Commercial valves: identification and use

This is a general overview of the topic of commercial valves that appears in the May/June 2024 edition of Registered Gas Engineer. For further and detailed guidance, refer to IGEM/UP/2 Edition 3: Installation pipework on industrial and commercial premises.

It is essential to use the right valve for the right application. All valves should have a clear indication of the direction of operation to open and close, and make sure that they’re not susceptible to debris that would prevent closure.

Any maintenance carried out should be capable of being completed with the valve in situ. Additional emergency control valves (AECVs) should be readily accessible and valves should be selected for the maximum operating pressure (MOP) of the pipework, flow capacity, pressure drop, speed of operation and application – including the type of gas. The environment where the valve is located may also need to be considered in the context of corrosion resistance.

All AECVs and isolation valves should be clearly identified as gas control valves. An AECV should be labelled “Additional Gas Emergency Control” or similar. There should also be advice on what to do in an emergency, with the contact number of the emergency service provider (ESP) clearly shown. In addition to the label, on/off tape should be affixed, indicating the directions of the valve position.

Gas isolation valves should be readily identifiable. This is usually by means of a label indicating “gas isolation valve” attached to the pipework or nearby.

Gas installation pipework should be labelled to indicate that it contains gas. This is usually done by banding with gas marking tape or by being painted ochre yellow.

The most common types of valve in a commercial environment are:
• Non-lubricated plug
• Lubricated plug
• Ball
• Wedge and parallel slide gate
• Butterfly
• Diaphragm.
For a full description of each type, refer to IGEM/UP/2.

When choosing the valve type, you should consider its use: for example, some are suitable for isolating a section of pipework but not suitable for use as an AECV. The table below shows the correct type of valve for each intended application.

Table showing the correct type of valve for commercial applications

Automatic isolation valves (AIVs)
In normal circumstances, an AIV, operated from a gas or smoke detection system, is not automatically required for a gas installation. However, many buildings may require them for insurance purposes or following a fire-risk assessment, in which case it should be installed.

The type of AIV and its operating system should be considered carefully, especially with regard to re-establishing the gas supply in circumstances where appliances do not include automatic flame safeguards.

Where appliances are not fitted with automatic flame safeguards, an AIV system should be designed so that, if the gas valve closes, the gas supply cannot be restored until the downstream pipework has been examined for integrity and safety.

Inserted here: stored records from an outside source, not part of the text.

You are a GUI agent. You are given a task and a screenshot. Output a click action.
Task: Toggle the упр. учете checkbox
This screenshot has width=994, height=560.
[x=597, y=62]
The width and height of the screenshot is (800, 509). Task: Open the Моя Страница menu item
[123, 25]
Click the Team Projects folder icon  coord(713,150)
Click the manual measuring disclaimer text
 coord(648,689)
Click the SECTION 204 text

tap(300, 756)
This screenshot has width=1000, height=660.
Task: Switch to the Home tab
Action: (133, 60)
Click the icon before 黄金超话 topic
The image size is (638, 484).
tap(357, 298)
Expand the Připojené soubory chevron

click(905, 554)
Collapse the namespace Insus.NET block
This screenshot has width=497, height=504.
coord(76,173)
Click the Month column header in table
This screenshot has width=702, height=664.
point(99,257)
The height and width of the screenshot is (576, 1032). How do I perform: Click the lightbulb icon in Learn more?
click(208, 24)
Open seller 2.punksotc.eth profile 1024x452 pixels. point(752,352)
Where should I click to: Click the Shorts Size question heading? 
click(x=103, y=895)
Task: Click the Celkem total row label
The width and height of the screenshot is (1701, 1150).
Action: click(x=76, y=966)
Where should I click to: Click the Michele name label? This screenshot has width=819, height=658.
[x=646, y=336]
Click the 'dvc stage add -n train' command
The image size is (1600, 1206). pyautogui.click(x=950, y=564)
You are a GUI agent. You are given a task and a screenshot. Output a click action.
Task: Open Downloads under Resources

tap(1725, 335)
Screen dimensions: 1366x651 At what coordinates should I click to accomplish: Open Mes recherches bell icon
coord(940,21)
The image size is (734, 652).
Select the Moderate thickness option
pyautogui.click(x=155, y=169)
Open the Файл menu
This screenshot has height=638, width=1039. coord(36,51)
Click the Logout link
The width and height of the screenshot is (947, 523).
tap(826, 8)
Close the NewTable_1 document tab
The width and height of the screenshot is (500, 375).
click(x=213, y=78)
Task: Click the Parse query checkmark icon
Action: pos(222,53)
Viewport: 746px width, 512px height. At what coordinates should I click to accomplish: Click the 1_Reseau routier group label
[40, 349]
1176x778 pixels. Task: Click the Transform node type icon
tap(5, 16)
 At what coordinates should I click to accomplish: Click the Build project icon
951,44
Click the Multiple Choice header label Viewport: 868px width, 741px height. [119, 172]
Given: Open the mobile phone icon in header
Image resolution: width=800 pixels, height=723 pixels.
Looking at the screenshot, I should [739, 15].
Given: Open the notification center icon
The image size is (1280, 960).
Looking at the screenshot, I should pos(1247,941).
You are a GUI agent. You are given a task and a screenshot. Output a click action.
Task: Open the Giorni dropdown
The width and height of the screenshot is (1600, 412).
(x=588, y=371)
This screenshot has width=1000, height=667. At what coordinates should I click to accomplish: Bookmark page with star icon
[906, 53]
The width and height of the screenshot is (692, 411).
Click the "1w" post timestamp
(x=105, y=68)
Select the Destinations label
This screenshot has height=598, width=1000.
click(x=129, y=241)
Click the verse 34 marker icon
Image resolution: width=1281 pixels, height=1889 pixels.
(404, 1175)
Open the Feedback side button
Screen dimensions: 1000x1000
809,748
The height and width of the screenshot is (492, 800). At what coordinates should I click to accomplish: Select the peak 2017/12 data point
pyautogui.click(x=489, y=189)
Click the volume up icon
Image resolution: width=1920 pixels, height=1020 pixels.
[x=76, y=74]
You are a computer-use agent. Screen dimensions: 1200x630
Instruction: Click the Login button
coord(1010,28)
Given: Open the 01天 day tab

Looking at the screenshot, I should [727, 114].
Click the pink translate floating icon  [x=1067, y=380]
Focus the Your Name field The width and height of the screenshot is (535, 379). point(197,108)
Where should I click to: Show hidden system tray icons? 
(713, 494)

When the AIV has closed, it shall not be able to be reset automatically until all downstream pipework has been examined, ensuring that all appliance gas valves are closed or by fitting a low-pressure cut-off device.

Frequently asked questions
Q: Is a drop weight valve recommended for use on gas, held open either by a fusible link system or thermal sensors on an electrical solenoid latch?
A: No, this type of valve is not normally suitable for gas installation due to them being held open by interference. They are also prone to sticking in the on position.

Q: Can a butterfly be used as an ECV or AECV?
A: No, a butterfly valve is not acceptable.

Q: Can a lubricated plug valve be used when buried underground?
A: No, a lubricated plug valve cannot be used when buried underground.

Q: What is the maximum size of a non-lubricated plug valve when used as an ECV?
A: The maximum size cannot exceed 50mm NB.

Q: Should an AIV be fitted in a plant room?
A: If a manual isolation valve is not readily accessible where the pipework enters the plant room, then an AIV shall be fitted. A building may also require an AIV as part of additional insurance or for fire-risk assessment purposes.